Script Development for Cleaning Data

Resources

Sample CSV data file

Over the next few guides, we're going to spend some time talking about script development for data cleansing, as well as a couple different ways to easily search for different tools we can use to complete our projects.

Overall, data cleansing is a fairly straightforward concept that can be viewed as a two-step process. The first step is to detect any missing, incorrect or irrelevant data. Then the second step is to simply replace or remove the bad data. Even though it's so straightforward, like most things in machine learning, the actual process is a bit more convoluted and that's because datasets are rarely the same, which also means there's not a cookie cutter solution. So the complexity of the cleansing process will most likely depend on the field you're working in or the project you're working on.

Now, when I started working in the private sector, it was a pretty eye-opening experience. I'd say most companies did a pretty good job with their data collection but what was really surprising to me was all the different ways people came up with to actually mes up their data. I expected mistakes like missing data or decimal errors because those things happened. What I didn't expect was data manipulation. I don't want it to sound like it happened all the time but I was always a little taken back whenever I found out that it was happening. I'll also add that not a single person did it maliciously or to be deceitful. Most of the time, they either thought the data was irrelevant so they deleted it or if data was missing or they thought it was recorded incorrectly, they'd change it.

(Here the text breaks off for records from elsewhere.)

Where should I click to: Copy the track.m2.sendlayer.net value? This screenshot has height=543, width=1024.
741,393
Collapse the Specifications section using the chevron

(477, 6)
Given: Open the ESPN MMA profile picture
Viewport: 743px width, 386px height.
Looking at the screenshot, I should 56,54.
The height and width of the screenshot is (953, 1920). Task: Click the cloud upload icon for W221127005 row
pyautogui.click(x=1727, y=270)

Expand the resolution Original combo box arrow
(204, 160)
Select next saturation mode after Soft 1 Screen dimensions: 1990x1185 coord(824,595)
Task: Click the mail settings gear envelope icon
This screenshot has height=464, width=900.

So right now it's going to be my official warning. Never under any circumstance manipulate raw data even if you know for certain it's garbage. It's one thing if you don't know any better, like the cases with my clients but in my eyes, one of the most unethical things a person can do is knowingly alter data to align with a desired result. A result should never dictate what data is collected or how you collect it. I know this is a lot easier said than done but to the best of your ability, the conclusion should always be derived from the data, even if that means your hypothesis is completely wrong and you have to start from scratch.

Just to be clear, I'm specifically referring to the raw or original data. Rarely, if ever, will the data be so perfect and precise that you don't have to remove, ignore or do some sort of data manipulation when you're actually building your model or training an algorithm.

Now, before we move on to the next guide, let's take a gander at what some missing data looks like and some of the steps you can take when you get new DataFrames. The first thing we're going to do is import NumPy, Pandas and the CSV file. Once you're done with that, go onto the console and pass in df.size. This DataFrame isn't very big, so if we wanted to, we could easily call it directly and look at all the actual data. And you might have noticed already but in the last column, there's a few elements with NaN values. NaN is short for not a number and it's used to replace missing data for Pandas and NumPy. And for right now, I'm just going to show you a couple ways to search for NaN values. But in an upcoming guide, we'll talk about different ways of actually replacing NaN values. Then further down the line, we're going to talk about the effect NaN values can have on your result if you forget to take care of them during the pre-processing stage.

medium

The first way I'll show you is by passing in df.isna, followed by parentheses. What we get is a DataFrame where false is returned in place of every non-NaN value and true for every NaN value. A method almost identical to isna is notna. This returns a DataFrame where true is in place for every non-NaN value and false for every NaN value. Then using either of those methods, you could then iterate through the data and return the index locations of all of the NaN values.

medium

This last method is the method that I prefer and it comes in handy when you're working with larger DataFrames and it's impractical to try to manually scroll through all of it. For this, we're going to start by converting the Pandas DataFrame into a NumPy array. We can either convert the whole thing into a matrix or just use the average grade column. Personally, I always segment the data before making any modifications. And you're going to hear me say this a lot but it's incredibly important to create your own repeatable routine. By sticking to the same routine, I can almost guarantee you, you'll mitigate any possible mistake. But again, this will be different for everyone. So find what works best for you and stick with that.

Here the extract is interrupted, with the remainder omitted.